The University of Alberta study, published Tuesday in the journal Nature Communications, suggests that forests with a moderate level of disturbance actually have more plant species.
But lead author Stephen Mayor adds that new biodiversity comes mostly from invasive species and quickly reaches a tipping point.
"The forest can tolerate some level of disturbance without an enormous negative effect on biodiversity. But there really is a limit to how much intrusion by human land use it can tolerate and eventually we do really lose a lot of our native flora."
Mayor and his colleagues wanted to test a theory that suggests forest biodiversity increases when parts of it are disturbed because the disturbed areas increase the variety of habitats.
"The more variety on the landscape you have, the more species you have."
Although most previous studies have failed to support that theory, Mayor guessed that was because they didn't look at a broad enough area. He and his team decided to consider the entire northern half of Alberta, one of the most hotly contested landscapes in the country — home to farms, ranches, oilsands mines, forestry cutblocks and national parks.
"The scale is unprecedented," Mayor said.
Zooming in on 242 one-hectare plots, the scientists cross-referenced disturbances revealed by satellite and aerial photos with surveys of the plant species found within each.
They concluded that, on a regional basis, biodiversity actually increases as more disturbances are scratched into the landscape. But once that disturbance reaches a level of 47.5 per cent, biodiversity starts to crumble.
"If you're creating different environments, you can get more species," Mayor said. "The critical thing is that it only works up to a point, so the more disturbance you get past that 50 per cent range, you start losing more species."
As well, the nature of the forest starts to change. Invasive species start to take over.
"The composition of our flora will change with more disturbance," said Mayor. "We will be losing more native species and seeing a lot more weedy exotics that might not necessarily be preferable.

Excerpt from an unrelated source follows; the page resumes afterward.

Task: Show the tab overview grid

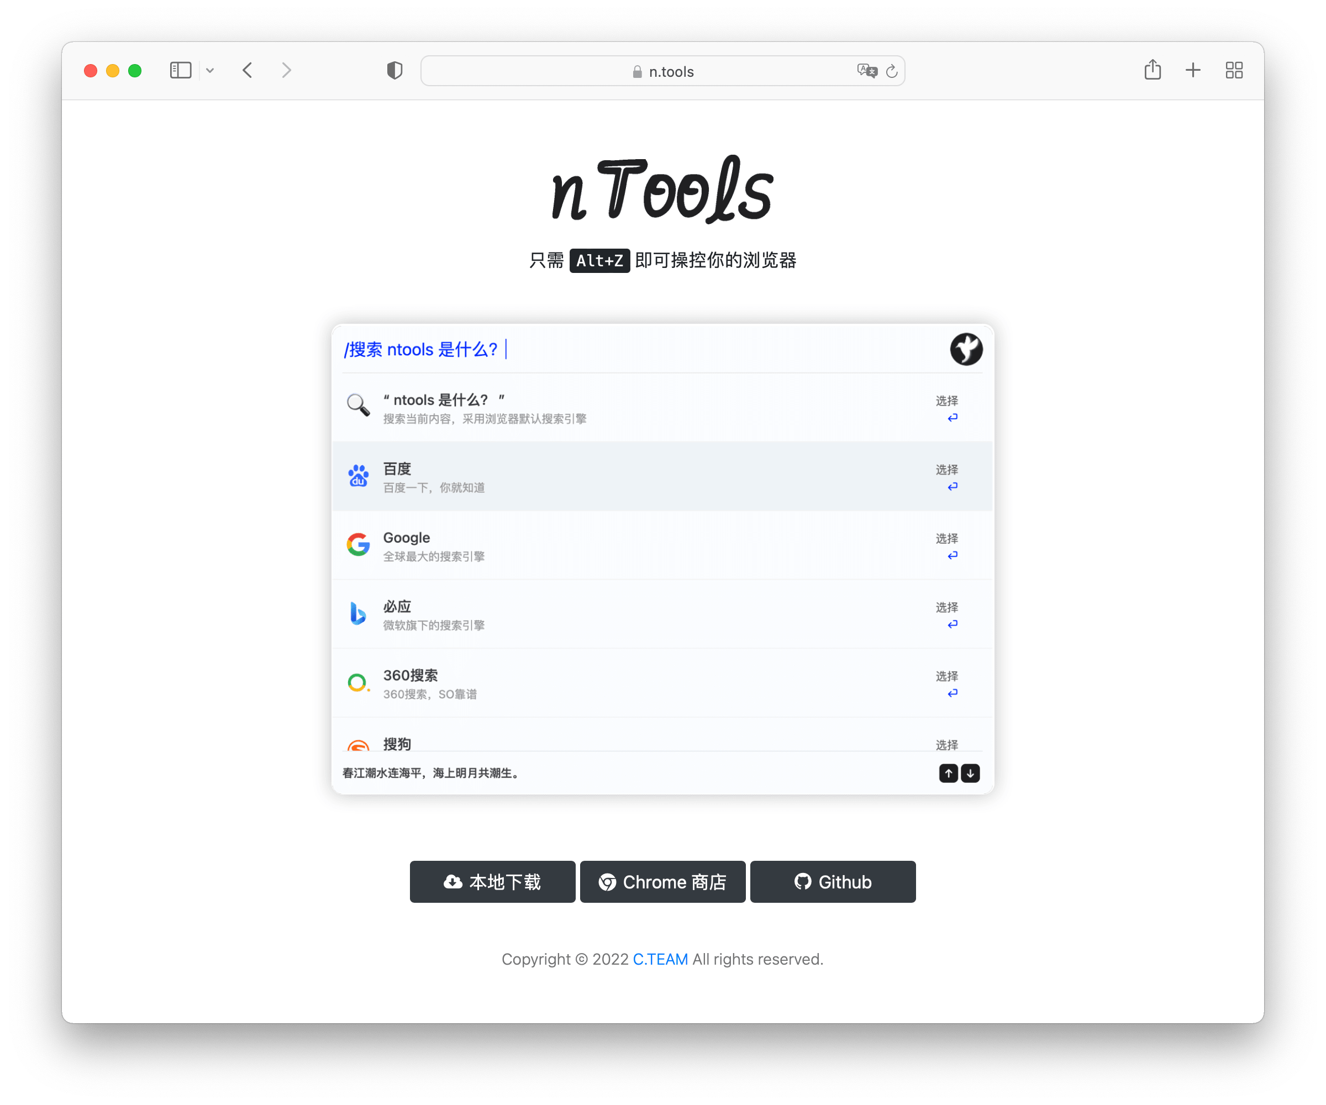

"Native species from boreal Alberta started declining quite quickly after about 40 per cent (disturbance). But invasive species — exotic weeds and things like that — were increasing right from the start."
The research holds important lessons for a province — and a country — striving to balance a resource-heavy economy with environmental preservation, said Mayor.
"Forests are quite resilient to changes that we're putting on the landscape," he said.
Alberta recently instituted a land-use plan for northeastern Alberta, a region that includes both the oilsands and vanishing caribou herds. Another plan for southern Alberta around the South Saskatchewan River basin is in the works. Similar plans are expected for the entire province.